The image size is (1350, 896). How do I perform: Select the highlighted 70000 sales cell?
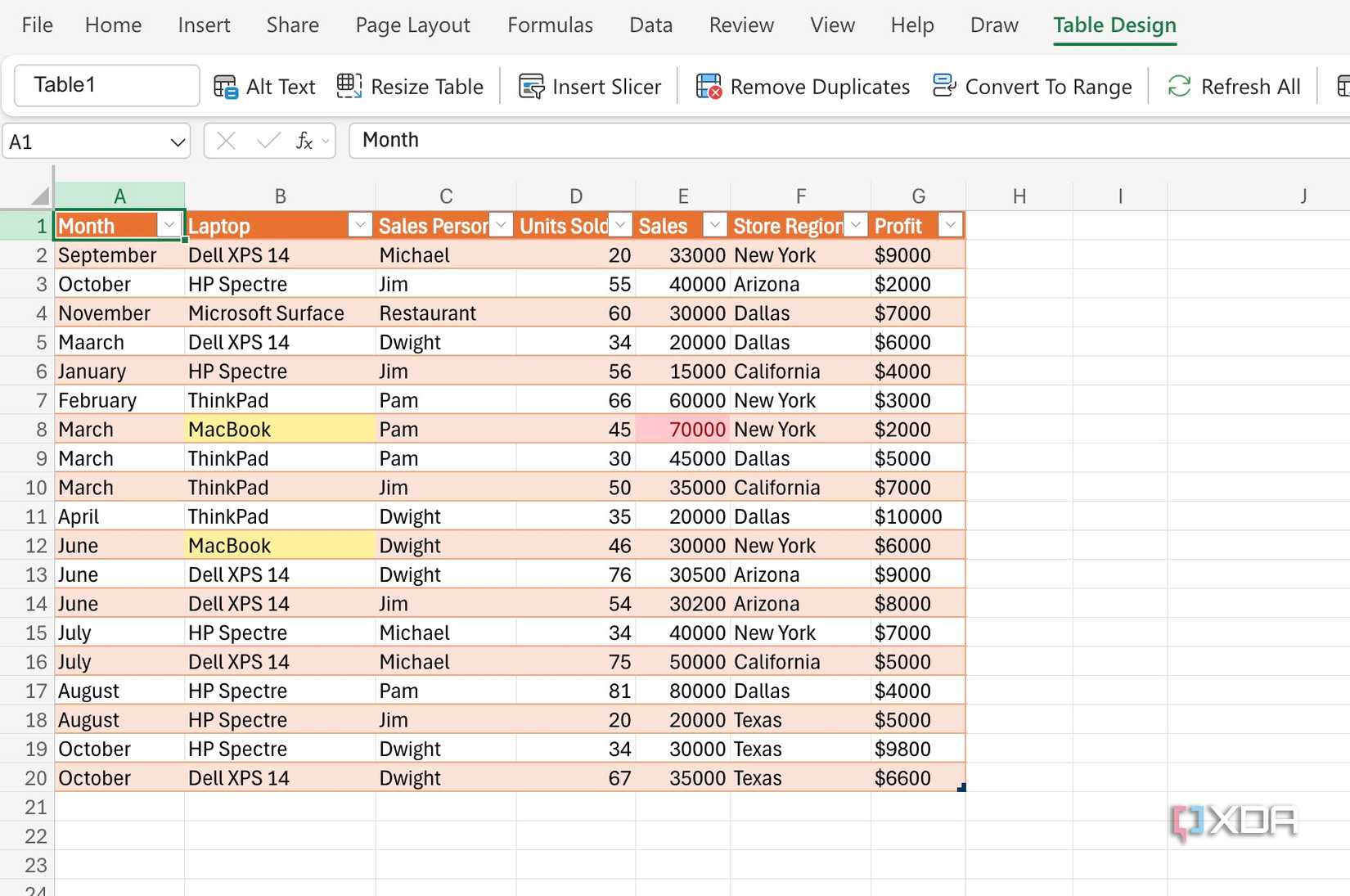coord(683,429)
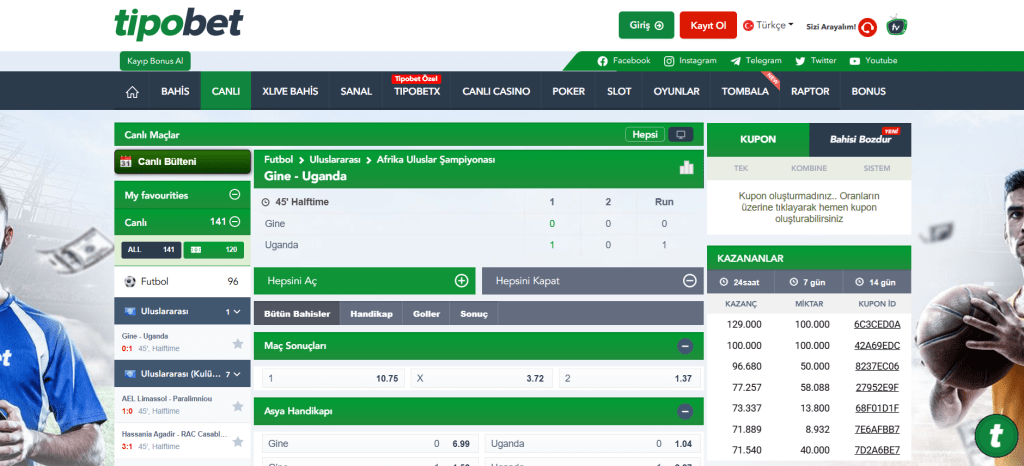Collapse the Maç Sonuçları market
Viewport: 1024px width, 466px height.
pyautogui.click(x=685, y=346)
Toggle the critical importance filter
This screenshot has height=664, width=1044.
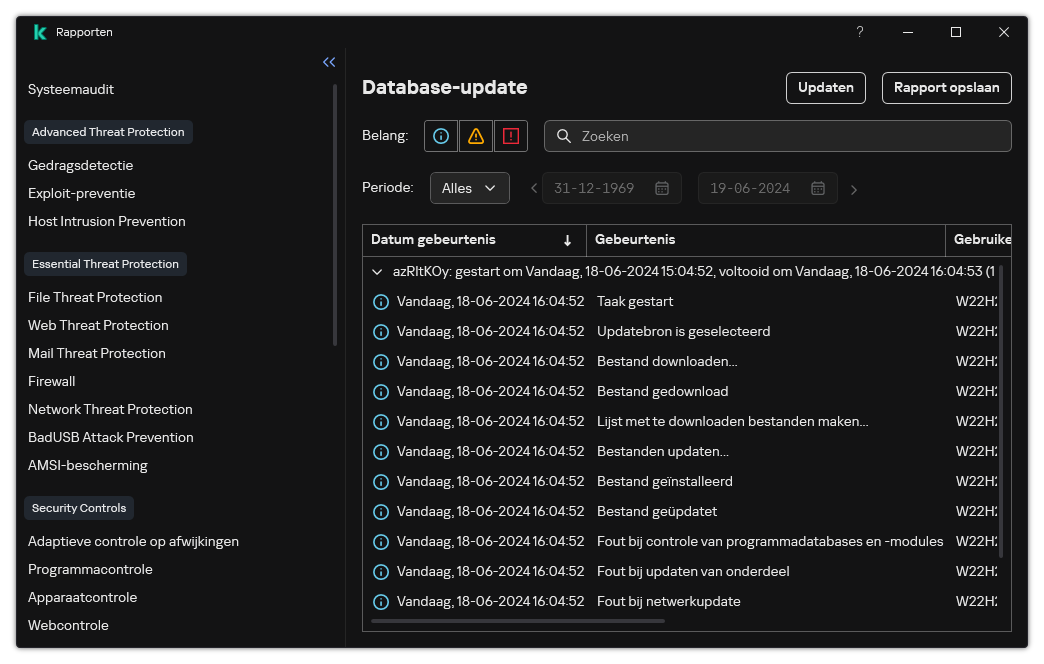[511, 136]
-=-=-=-=-
▶ WHAT NEEDS TO BE DONE:
Rewrite the listing above with "highlighted" changed to "marked" and everything else kept the same. Leave out the pictures.

▶ EXERCISE RESPONSE:
The image size is (1350, 896). How do I perform: Select the marked 70000 sales cell?
coord(683,429)
Collapse the Maç Sonuçları market
Viewport: 1024px width, 466px height.
pyautogui.click(x=685, y=346)
Toggle the critical importance filter
This screenshot has height=664, width=1044.
[511, 136]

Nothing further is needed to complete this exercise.